## Data to process

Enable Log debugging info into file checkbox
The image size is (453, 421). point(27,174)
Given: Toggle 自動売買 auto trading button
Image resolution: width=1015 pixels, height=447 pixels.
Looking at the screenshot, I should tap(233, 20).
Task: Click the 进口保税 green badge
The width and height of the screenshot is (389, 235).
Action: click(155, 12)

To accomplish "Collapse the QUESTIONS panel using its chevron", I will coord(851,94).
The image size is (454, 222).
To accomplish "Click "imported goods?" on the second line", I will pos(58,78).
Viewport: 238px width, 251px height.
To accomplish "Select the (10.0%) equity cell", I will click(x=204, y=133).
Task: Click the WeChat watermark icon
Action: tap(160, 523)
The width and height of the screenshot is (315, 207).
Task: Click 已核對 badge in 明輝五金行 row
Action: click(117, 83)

## Your objective
Copy down the entries exactly, leaving out no line.

## Task answer
Enable Log debugging info into file checkbox
The image size is (453, 421). point(27,174)
Given: Toggle 自動売買 auto trading button
Image resolution: width=1015 pixels, height=447 pixels.
Looking at the screenshot, I should tap(233, 20).
Task: Click the 进口保税 green badge
The width and height of the screenshot is (389, 235).
Action: click(155, 12)

To accomplish "Collapse the QUESTIONS panel using its chevron", I will coord(851,94).
The image size is (454, 222).
To accomplish "Click "imported goods?" on the second line", I will pos(58,78).
Viewport: 238px width, 251px height.
To accomplish "Select the (10.0%) equity cell", I will click(x=204, y=133).
Task: Click the WeChat watermark icon
Action: tap(160, 523)
The width and height of the screenshot is (315, 207).
Task: Click 已核對 badge in 明輝五金行 row
Action: click(117, 83)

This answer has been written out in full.